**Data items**
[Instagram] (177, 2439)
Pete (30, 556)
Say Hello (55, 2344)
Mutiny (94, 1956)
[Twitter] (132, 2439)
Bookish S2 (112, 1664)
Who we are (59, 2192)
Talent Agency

**Brief**
Each record above, in full: retype it verbatim.

**Solution to this exercise**
[Instagram] (177, 2439)
Pete (30, 556)
Say Hello (55, 2344)
Mutiny (94, 1956)
[Twitter] (132, 2439)
Bookish S2 (112, 1664)
Who we are (59, 2192)
Talent Agency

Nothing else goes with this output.